Der
"Lobbericker Wenk"


Um 1850 ließen sich in Lobberich die Webereien Mommers, de Ball und Niedieck nieder. In der Firma Niedieck entwickelte Meister Tappeser den ersten mechanischen Webstuhl; die Firmen erlangten später Weltruf und entwickelten sich und Lobberich zu ungekannter Blüte um die Jahrhundertwende 1800/1900.

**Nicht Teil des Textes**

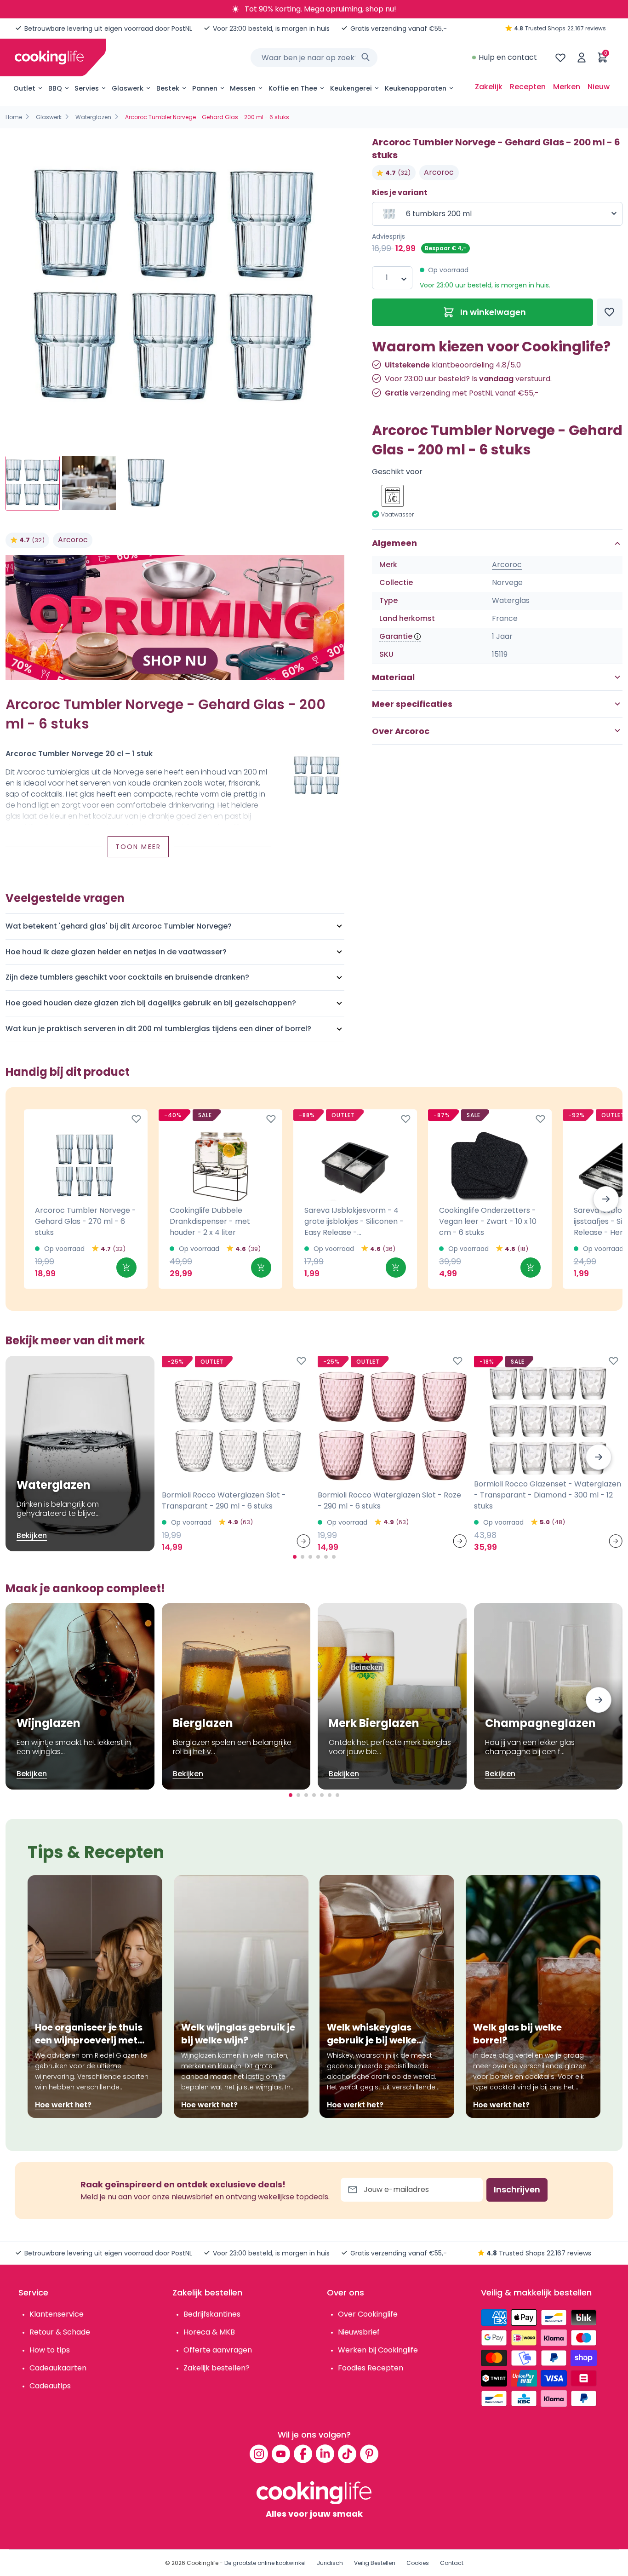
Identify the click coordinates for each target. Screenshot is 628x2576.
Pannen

Aufgrund der deutlich höheren Löhne siedelten sich dann auch viele Arbeiter der Umgebung hier an.

Die Lobbericher lebten gut und selbstbewusst. (eine Eigenschaft, die sie angeblich bis heute nicht abgelegt haben).

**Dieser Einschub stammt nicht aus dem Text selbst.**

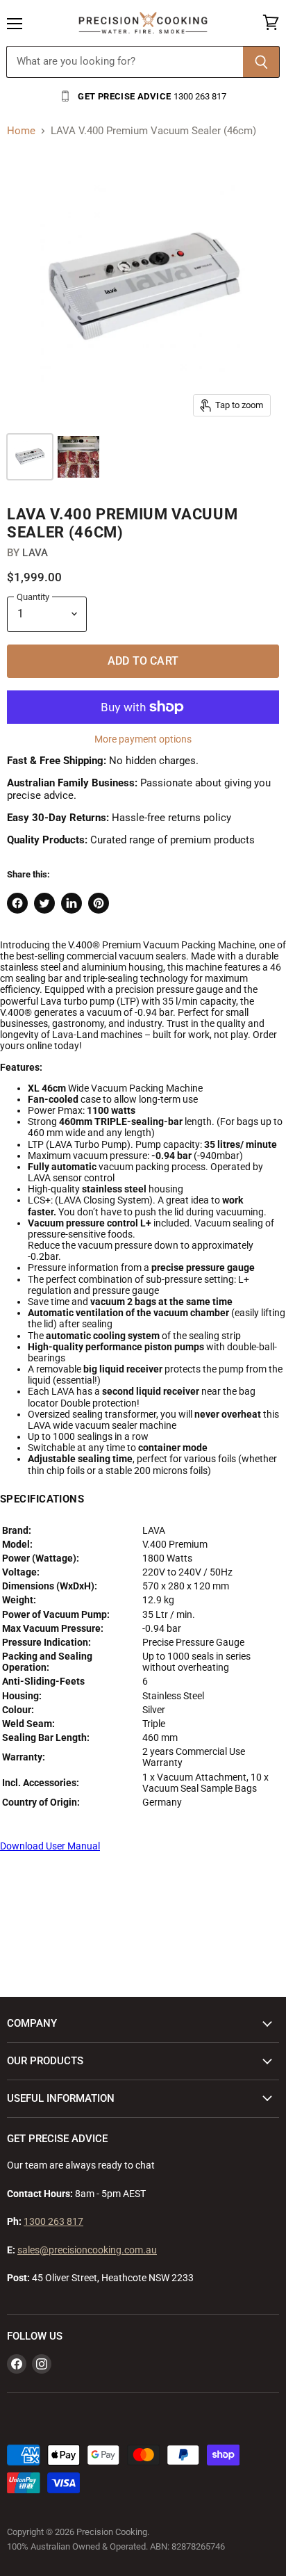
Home (21, 131)
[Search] (261, 62)
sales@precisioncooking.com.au (87, 2249)
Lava (35, 552)
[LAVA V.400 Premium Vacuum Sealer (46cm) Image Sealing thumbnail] (78, 457)
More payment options (143, 739)
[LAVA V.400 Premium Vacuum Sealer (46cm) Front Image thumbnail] (30, 457)
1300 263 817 (53, 2221)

Die Wirkung nach außen spiegelt sich wider in dem Spruch:

"Köm-ße 's vrie-des noa Lobb'rick, is Lobb'rick al sonnes aan"
(Kommst Du freitags nach Lobberich, ist Lobberich schon sonntäglich angezogen)

In den umliegenden Gemeinden war auch bald die Rede vom "Lobbericher Wind".

Zuerst kam der Begriff bei den Breyellern auf. Der Lobbericker Wenk trug nämlich die Musik von fröhlichen Festen am Windmühlenbruch zu ihnen herüber. An der dortigen Windmühle (1890 abgebrannt) wurde gefeiert, dass es krachte.

Mit Verachtung sprach man von den "neureichen" Lobberichern und dem "Wind" den sie um jede Sache machen. Habben alle etwas Gleiches - in Lobberich ist es etwas mehr!

Allerdings wurde der zunächst verächtlich gemeinte Begriff von den Lobberichern schnell zu einem Markenzeichen (Geusenwort). "Wenkbüll" (=Windbeutel) wurden zur Selbstbezeichnung und die Backware zum Lokalgericht.


Lobbericher Wind
Bild aus Zanders, Max: 1000 Jahre Lobberich, 2. Aufl. S. 41

Aus Breyell ist dann auch die Ergänzung überliefert: "Lobb'ricker Wenk - dä stenk!" Eigentlich gar nicht so falsch: Auf Umweltschutz legte man in den Färbereien am Windmühlenbruch nämlich keinen besonderen Wert... (Der Verputz der Alten Kirche in den 80er Jahren ist auch auf ätzende Abgase zurückzuführen, die den Stein zerstörten, die Ausbaggerung des Windmühlenbruches in dsen 1980er Jahren brachte etliche Altlasten zu Tage)

Die Hinsbecker waren besonders pfiffig:
Sie legten ihr Gewerbegebiet direkt an die Bahnlinie, und damit an die Grenze zu Lobberich, 2 km vom eigenen Dorf entfernt.

Die Bezeichnung einer Straße im Gewerbegebiet dort sagt auch schon alles:


Siehe auch: "Ja, wir sind von Lobberich" (Lied)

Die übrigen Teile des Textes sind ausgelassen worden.